Utilisations et citations
« S’il est difficile de dire quel sera le degré d’une telle relocalisation, il paraît certain que les différentes productions et services se rapprocheront du consommateur (commerces et services de proximité, vente directe, valorisation des ressources locales ou régionales, production d’énergie moins centralisée, etc.).
[…] Un autre enjeu de taille est de produire l’alimentation plus près et avec moins d’énergie.
Cela ne signifie pas que les échanges à grande échelle cesseront (il existait déjà des échanges “internationaux” à la fin de l’Age de Pierre), mais que la dimension locale retrouvera une importance significative.
[…] La relocalisation ne sera pas seulement une conséquence du pic pétrolier, mais ce sera aussi une nécessité pour éviter une désorganisation trop poussée de nos économies et de nos sociétés, en leur rendant suffisamment de résilience.
[…] Moins d’énergie, c’est probablement la disparition de nombreux métiers, mais aussi un besoin de main d’œuvre plus grand dans certains secteurs (agriculture, btp, etc.), le retour de certaines industries disparues (textile, sidérurgie), le développement et l’apparition de nouveaux métiers (systèmes énergétiques, systèmes de recyclage, écoconstruction etc.).
Un enjeu important de la transition à venir sera la requalification de la population active, bien qu’il soit aujourd’hui difficile d’anticiper où seront les besoins, les activités nouvelles et l’ampleur de la requalification.
[…] La relocalisation n’est pas une invitation à un retour vers un passé idéalisé.
[…] La transition vers un monde plus local et moins gourmand en énergie n’est pas non plus un processus de rêve : elle sera probablement difficile, longue et incertaine. D’où la nécessité de la préparer pour qu’elle se déroule le mieux possible. C’est l’objectif de cette initiative et du concept de transition [12] ».
Toutefois, « Les cas de relocalisations sont marginaux par rapport à l’ampleur des mouvements de délocalisations, mais il existe toujours un décalage temporel entre les deux mouvements » - E.M Mouhoud (2006, pp.39-40) [13].
Pour certains, « On relocalise par conviction et stratégie entrepreneuriale, pas pour des aides », renchérit Vincent Gruau, directeur du fabricant de mobilier de bureau Majencia [14].
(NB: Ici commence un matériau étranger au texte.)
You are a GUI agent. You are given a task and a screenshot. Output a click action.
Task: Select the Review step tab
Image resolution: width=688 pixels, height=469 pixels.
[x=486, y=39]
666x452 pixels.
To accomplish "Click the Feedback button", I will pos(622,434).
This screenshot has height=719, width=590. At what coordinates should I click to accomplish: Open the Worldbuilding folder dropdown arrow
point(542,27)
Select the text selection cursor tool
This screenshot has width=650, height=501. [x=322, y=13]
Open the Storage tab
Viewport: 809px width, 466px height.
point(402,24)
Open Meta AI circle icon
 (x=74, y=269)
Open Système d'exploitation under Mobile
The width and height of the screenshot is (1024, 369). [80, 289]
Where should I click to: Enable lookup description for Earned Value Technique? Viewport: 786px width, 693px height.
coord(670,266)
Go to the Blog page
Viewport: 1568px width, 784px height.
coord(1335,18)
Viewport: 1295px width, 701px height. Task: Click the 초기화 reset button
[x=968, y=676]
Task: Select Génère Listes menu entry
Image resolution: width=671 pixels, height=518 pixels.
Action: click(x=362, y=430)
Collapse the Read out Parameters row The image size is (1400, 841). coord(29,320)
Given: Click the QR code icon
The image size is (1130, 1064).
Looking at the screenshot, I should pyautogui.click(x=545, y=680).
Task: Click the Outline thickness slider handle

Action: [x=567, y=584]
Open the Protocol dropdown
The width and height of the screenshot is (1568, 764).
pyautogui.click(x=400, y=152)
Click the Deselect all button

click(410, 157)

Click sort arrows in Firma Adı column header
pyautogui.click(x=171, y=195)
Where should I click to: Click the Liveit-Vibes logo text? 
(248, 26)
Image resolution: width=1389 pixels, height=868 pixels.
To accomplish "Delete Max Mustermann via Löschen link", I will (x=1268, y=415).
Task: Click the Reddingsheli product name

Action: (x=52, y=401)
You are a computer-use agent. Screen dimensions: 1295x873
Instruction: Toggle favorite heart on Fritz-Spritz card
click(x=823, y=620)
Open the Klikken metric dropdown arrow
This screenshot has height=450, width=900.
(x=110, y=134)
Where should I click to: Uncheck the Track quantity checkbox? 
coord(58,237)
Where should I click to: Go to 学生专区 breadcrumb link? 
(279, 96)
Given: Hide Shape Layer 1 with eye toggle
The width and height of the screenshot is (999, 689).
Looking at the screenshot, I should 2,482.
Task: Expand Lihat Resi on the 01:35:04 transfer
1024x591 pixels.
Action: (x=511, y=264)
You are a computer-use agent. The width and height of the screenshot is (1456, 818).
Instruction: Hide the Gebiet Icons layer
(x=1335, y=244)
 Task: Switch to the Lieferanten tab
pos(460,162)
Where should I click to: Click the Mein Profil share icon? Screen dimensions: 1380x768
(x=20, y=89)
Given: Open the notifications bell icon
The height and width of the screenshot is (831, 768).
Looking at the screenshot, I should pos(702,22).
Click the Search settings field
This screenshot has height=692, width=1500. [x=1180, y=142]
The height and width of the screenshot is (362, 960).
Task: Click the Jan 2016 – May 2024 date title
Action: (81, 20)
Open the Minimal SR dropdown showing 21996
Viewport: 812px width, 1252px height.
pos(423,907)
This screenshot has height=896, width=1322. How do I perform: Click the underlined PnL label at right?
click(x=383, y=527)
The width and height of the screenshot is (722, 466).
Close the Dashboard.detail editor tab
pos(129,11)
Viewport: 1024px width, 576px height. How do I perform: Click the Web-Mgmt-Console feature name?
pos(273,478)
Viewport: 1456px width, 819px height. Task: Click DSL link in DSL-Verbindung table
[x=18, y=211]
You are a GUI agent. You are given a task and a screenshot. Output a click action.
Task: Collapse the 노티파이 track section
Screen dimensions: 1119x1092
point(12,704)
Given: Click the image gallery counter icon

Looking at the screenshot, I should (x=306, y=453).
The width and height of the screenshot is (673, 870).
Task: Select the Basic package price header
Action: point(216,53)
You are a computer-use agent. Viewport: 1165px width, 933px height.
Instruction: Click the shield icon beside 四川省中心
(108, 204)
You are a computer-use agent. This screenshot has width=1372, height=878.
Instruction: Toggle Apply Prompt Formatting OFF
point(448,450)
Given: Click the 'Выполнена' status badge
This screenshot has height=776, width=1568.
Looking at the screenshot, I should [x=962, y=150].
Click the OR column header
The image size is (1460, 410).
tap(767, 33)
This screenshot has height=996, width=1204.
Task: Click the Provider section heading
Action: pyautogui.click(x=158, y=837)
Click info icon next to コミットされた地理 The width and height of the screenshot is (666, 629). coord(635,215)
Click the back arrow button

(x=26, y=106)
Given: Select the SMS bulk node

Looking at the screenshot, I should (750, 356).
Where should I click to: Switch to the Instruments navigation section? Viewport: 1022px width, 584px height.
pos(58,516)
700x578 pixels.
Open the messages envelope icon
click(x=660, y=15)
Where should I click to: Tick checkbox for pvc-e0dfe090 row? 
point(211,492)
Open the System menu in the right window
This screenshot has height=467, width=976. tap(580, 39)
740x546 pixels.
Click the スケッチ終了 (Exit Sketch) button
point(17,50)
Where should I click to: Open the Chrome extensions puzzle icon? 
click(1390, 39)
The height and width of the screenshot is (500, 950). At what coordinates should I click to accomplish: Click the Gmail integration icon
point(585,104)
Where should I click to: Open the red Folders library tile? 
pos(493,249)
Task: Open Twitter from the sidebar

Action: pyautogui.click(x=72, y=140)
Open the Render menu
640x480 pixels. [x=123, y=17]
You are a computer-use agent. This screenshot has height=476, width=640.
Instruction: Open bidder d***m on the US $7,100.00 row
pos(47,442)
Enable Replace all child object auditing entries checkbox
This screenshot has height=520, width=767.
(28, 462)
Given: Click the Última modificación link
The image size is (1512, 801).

Par conséquent, pour l’heure « [...] les choix de localisation des entreprises restent, en effet, propres aux complexités de leur marque, de la concurrence qu’elles rencontreraient en France ou à l’étranger et dépendraient encore de la particularité de la production en fonction des secteurs. […] Outre l’argument commercial « Made in France », « Le retour au bercail des entreprises nationales est surtout un phénomène véhiculé par une « remontée politique qui argue le protectionnisme [15] ».
Dés lors, pour le labo de l’ESS, il serait envisageable de « moduler l’octroi des aides publiques aux entreprises en fonction des critères sociaux et écologiques », parmi lesquels figure la relocalisation de la production. [16].